There remains among Jamaica's statutes a piece of legislation that is being used in a harsh and unconscionable manner, mainly to the detriment of the poor and less financially able classes in the land. That legislation is the fiendish MoneyLending Act passed initially in that most tumultuous year, 1938.

This Act is used by moneylenders that are not regulated by the Bank of Jamaica or the Financial Services Commission. In fact, the moneylending sector is not regulated in Jamaica. It is amazing that in the often justifiable howls against the regulated financial institutions for charging high rates of interest and for levying high and cunning fees that this class of payday moneylenders has, to a large extent, escaped scrutiny and justifiable criticism.

There are many a barber, tradesman, teacher, and policeman who have had to file for bankruptcy as their only perceived way out from the oppressive pressures brought to bear under the contractual terms required by money lenders who operate under this Act.

The critical subsection (1) of Section 14 of the Moneylending Act is what gives rise to moneylenders being able to charge rates as high as 52 per cent per annum — it can get as high as 84 per cent add-on with fees piled into the amortisation calculations.

This section allows the relevant minister to approve an exemption order that allows the lender to charge a high rate of interest that compounds daily. Of course, none of this would be accepted by a sophisticated borrower. The sad reality is that it is desperation and lack of credible and informed financial counselling, and perhaps slick advertising, that drive borrowers to 'freely' enter into these chokehold contracts.
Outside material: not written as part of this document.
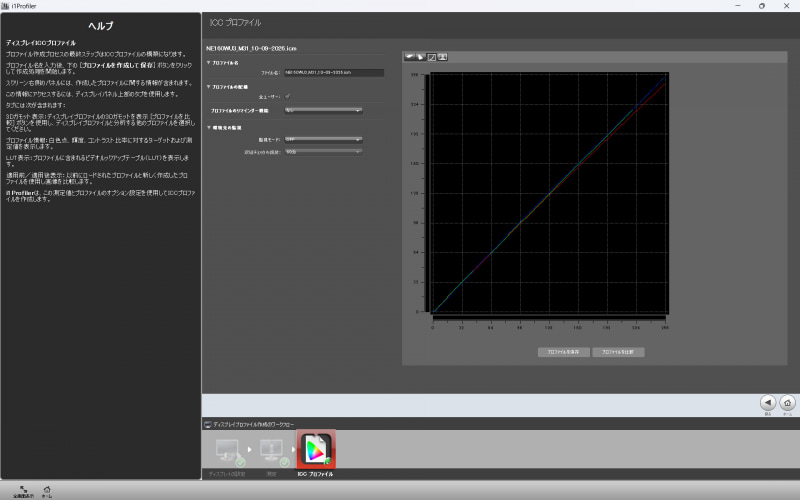The width and height of the screenshot is (800, 500).
Task: Open the before/after image comparison icon
Action: 442,57
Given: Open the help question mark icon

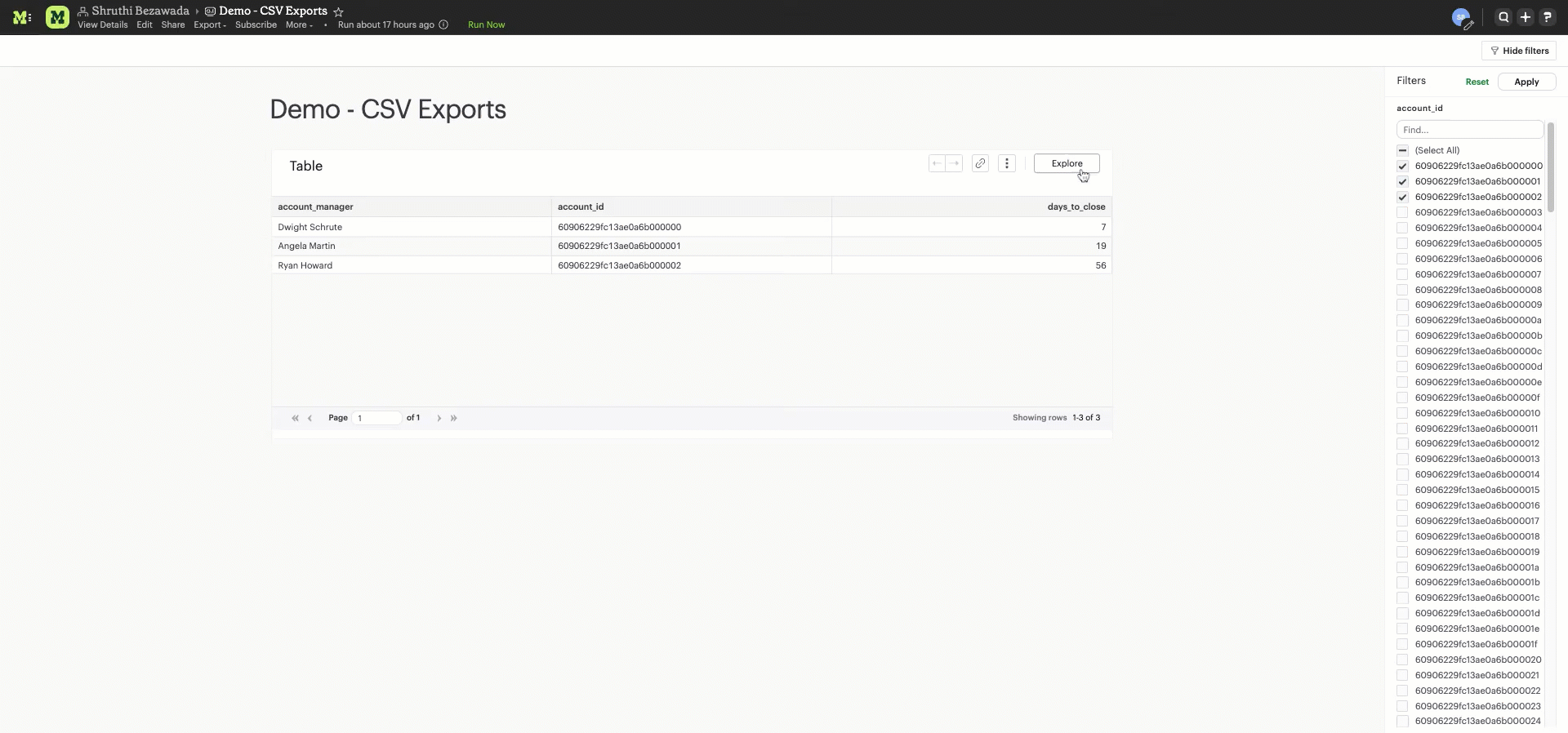Looking at the screenshot, I should (x=1547, y=17).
I would be disappointed if this Act and its many amendments were designed to give legitimacy to loan sharks.

So, while in the risk-return paradigm higher premiums are appropriate for higher risks, these hellish rates and the unconscionable contractual terms are certainly not designed to assist the borrower to bridge short-term gaps for medical expenses, or back-to-school costs, or to start small businesses. Otherwise, rates and terms would be more akin to the Grameen microfinance banking model.

I, therefore, call on the minister of finance and the public service; the minister of industry, commerce, agriculture and fisheries; along with the loyal Opposition and the civil society fraternity to place a priority on reviewing this legislation.

Notwithstanding that the legislative agenda is already jam-packed, this review will address the cry for social and economic justice. The current Act is a mere 12 pages long and the relevant expertise can be harnessed to focus on this matter.

An improvement of this legislation will not only serve the cause of justice, but will allow many who labour in the shadows to take closer steps to prosperity and help chart a path for the reputation of the moneylenders to be redeemed and elevated.